The only pieces of paper in circulation would probably only include foreign correspondence. “Digital solutions have become such a part of our daily lives that’s why we mockingly call ourselves e-Estonia. That is how we are known all around the world.”
How has that happened? It is not because e-Estonia is somehow good at technology. They have the talent and skills, and good partners as well. What happened was the malleability of the Estonian legal system. The legal environment created trust in the rule of law. Sikkut talks about Estonia being able to bring down the barriers in legalisation and law, and that they used the law to basically push themselves forward. For instance, digital signatures carry weight because it is legal and Estonians live like that. The rule of law also creates the foundation of technological change by earning the people’s trust.
Estonian digitalisation has been greatly accelerated by platforms. They put in place certain common needs like authentication. You cannot provide a digital service as an agency in government or as a company unless it is done in a secure way. All you have to do is authentication. An example is X-Road. This is data sharing between various departments in government. Basically, it is the shared usable components. “These are the platforms and if we adopt them, we don’t have to reinvent the wheel. The platform is the infrastructure that has made us grow much faster.”

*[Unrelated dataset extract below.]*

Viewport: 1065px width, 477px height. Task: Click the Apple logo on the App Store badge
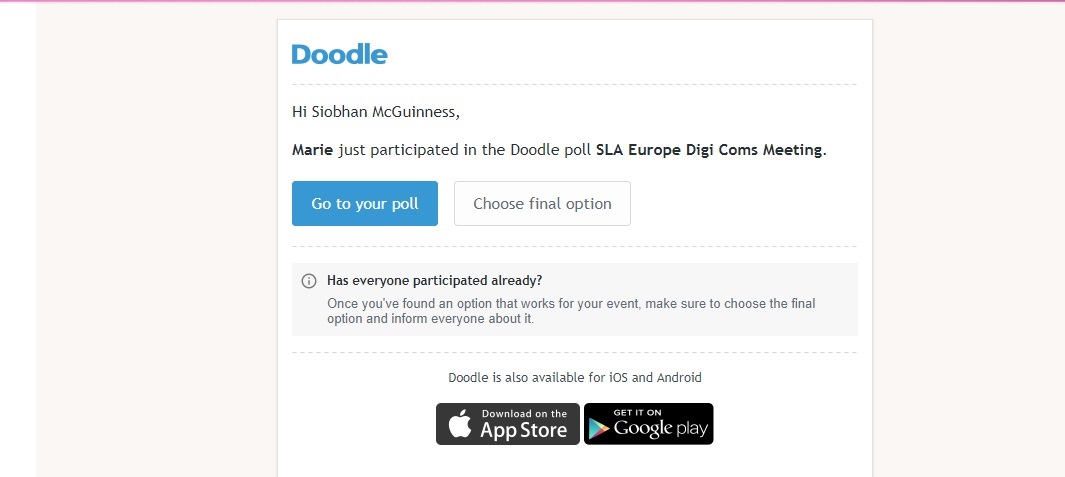(459, 424)
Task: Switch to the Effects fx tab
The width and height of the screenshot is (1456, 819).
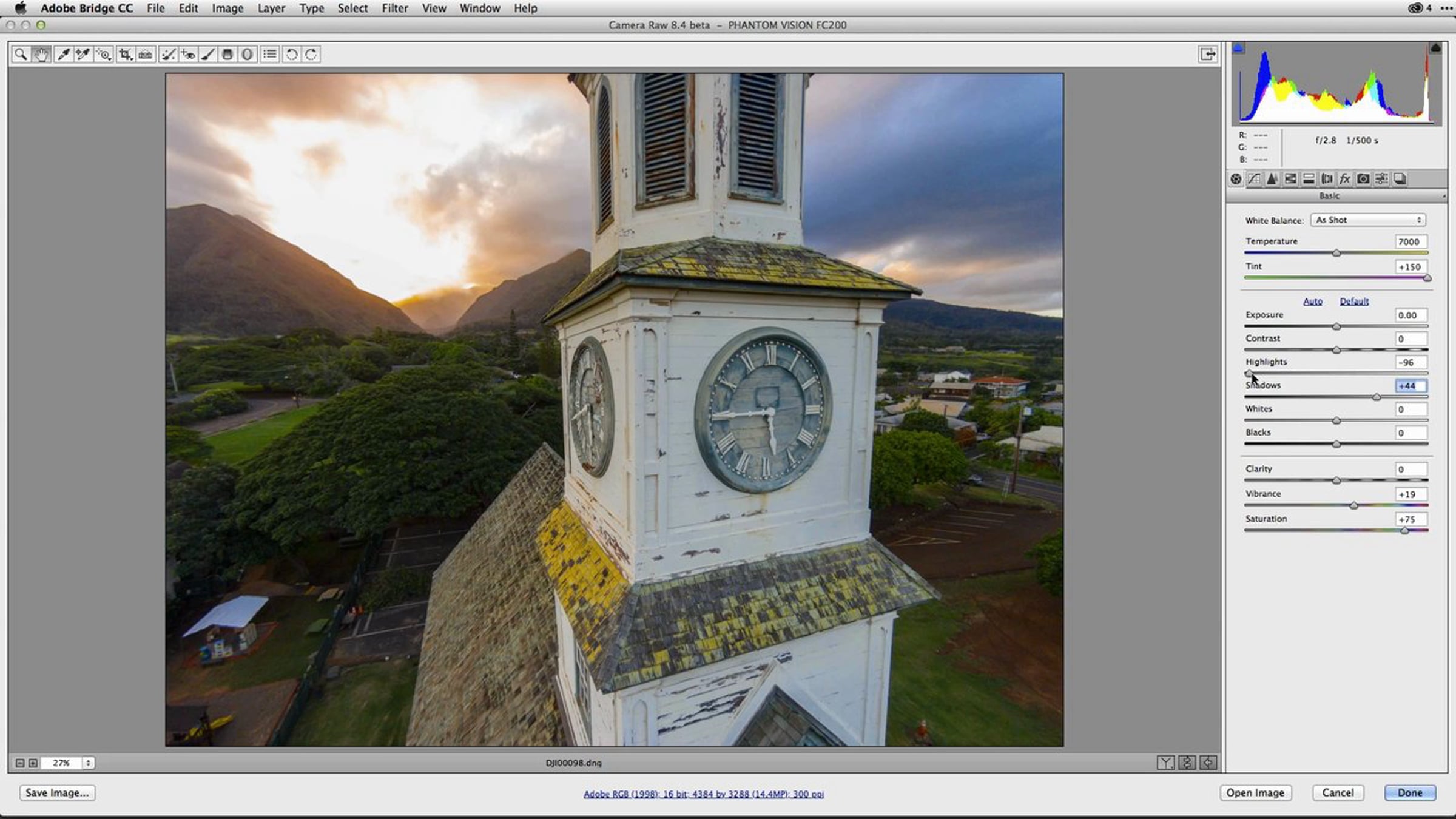Action: pos(1345,179)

With great digital transformation comes great cybersecurity. To go digital, trust has to be there. It means building up cybersecurity excellence all the while designing secure systems that are able to protect what they have.

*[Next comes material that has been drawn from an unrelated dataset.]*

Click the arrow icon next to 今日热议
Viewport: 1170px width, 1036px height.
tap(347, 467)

“It doesn’t mean risks have to remain a barrier. If done properly, invested in well, taken seriously and thoroughly, then the fact that something can be hacked, that data can get lost, also means you know how to minise the risk and reap the benefits of digitalisation,” explains Sikkut.
But change, like every Kenyan knows, happens when the government, company or individual have what it takes to be successful; the right mindset and culture. With this mentality, comes the opportunity to try a few things, and to fail fast. “There has been willingness in leadership to try things out, experiment, and if it works out then scale it throughout the whole country.”
That is how e-Residency was born. “It worked because we had a government that went along with this ambitious idea and said ‘Hey! Why don’t we try to see how to make it work as opposed to finding ways not to do it. It was the mindset of seeing how to make stuff work, Looking at problems that can be solved.” And, it allows them to build solutions for other countries. In comes partnerships. e-Estonia is not built in government, but in corporates and industries working together. Estonia is not shy about taking solutions from other countries either if it means things will move along faster. It is how they circumvent the fact that they can’t necessarily get or afford the best of the best on their payroll.
The Estonian journey really shows the way digital is not hard in the sense that if you do it, put your mind, resources and partnerships together, great things will happen.